● **QUESTIONS TO ANSWER**:
a - In the passage on DAOs and Scrum teams, can you rewrite the paragraph beginning "As an agile coach" as a short list that keeps its main facts?
b - Can you extend the passage on DAOs and Scrum teams, picking up after its final sentence?

As an agile coach, I support Scrum teams and leaders from different industries who are working hard to improve the transparency of their work environment. More transparency means empiricism can emerge, and this is critical for benefiting stakeholders. The structural lack of transparency in traditional companies is often a strong impediment that Scrum teams have to deal with. On topics such as recruitment, promotion, budget, or business strategy definition, they often struggle to find the accurate information they need.
By their intrinsically transparent nature and the clarity of their mission, DAOs support Scrum team’s efficiency toward their goals. They offer a transparent environment which allows Scrum’s empiricism to emerge and maximizes outcomes for stakeholders.
There is something I’ve noticed when working with DAO members: they are not only motivated, but they are also clearly inspired and passionate. They are nurtured and love to share their mission with the world. Many consider themselves as the authentic explorers of an unknown realm - a decentralized, transparent, and inclusive realm. Clearly, they are on a mission.

● **LISTED RECORDS**:
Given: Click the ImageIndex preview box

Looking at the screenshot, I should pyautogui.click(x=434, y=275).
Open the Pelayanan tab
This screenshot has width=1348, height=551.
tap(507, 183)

● **ANSWERS BELOW**:
a -
- The writer, an agile coach, supports Scrum teams and leaders from different industries who are working to make their work environment more transparent.
- More transparency lets empiricism emerge, which is critical for benefiting stakeholders.
- In traditional companies, a structural lack of transparency is often a strong impediment for Scrum teams.
- On recruitment, promotion, budget, or business strategy definition, these teams often struggle to find accurate information.

b -
This can contrast with the results of the Gallup study (1) about traditional company employees’ engagement in the US: 51% of workers are "not engaged". It means that they are psychologically unattached to their work and company. Unfortunately, these employees spend so much unsatisfying time at work. And this is also a significant threat for the future of the companies they work for.
As members are free to join or quit a DAO, they are kind to each other and aligned toward the same purpose. They help each other to grow and are autonomous in their activities. DAOs are a space of autonomy, mastery, and purpose; they create engagement, and this is exactly what knowledge workers like you and me need to create better outcomes.
Let’s be honest – working in a DAO is revolutionary for Scrum teams. Low structure costs, high transparency, and clarity of purpose are unmatched with traditional companies and contribute to the high level of engagement of DAO members.
Why Are DAOs a Game Changer?
Fast-paced changes in society, the natural environment, market conditions, and technology are challenging companies to adapt at an unprecedented speed. Their centralized nature, inherited from the industrial age, seems to be a poor fit for this more and more complex world. Companies need to constantly inspect and adapt themselves, and the way they address this has to improve drastically. Let’s consider the time it takes to recruit talent, change contracts, make business decisions, or re-organize teams. It takes months or years, versus hours or days for DAOs.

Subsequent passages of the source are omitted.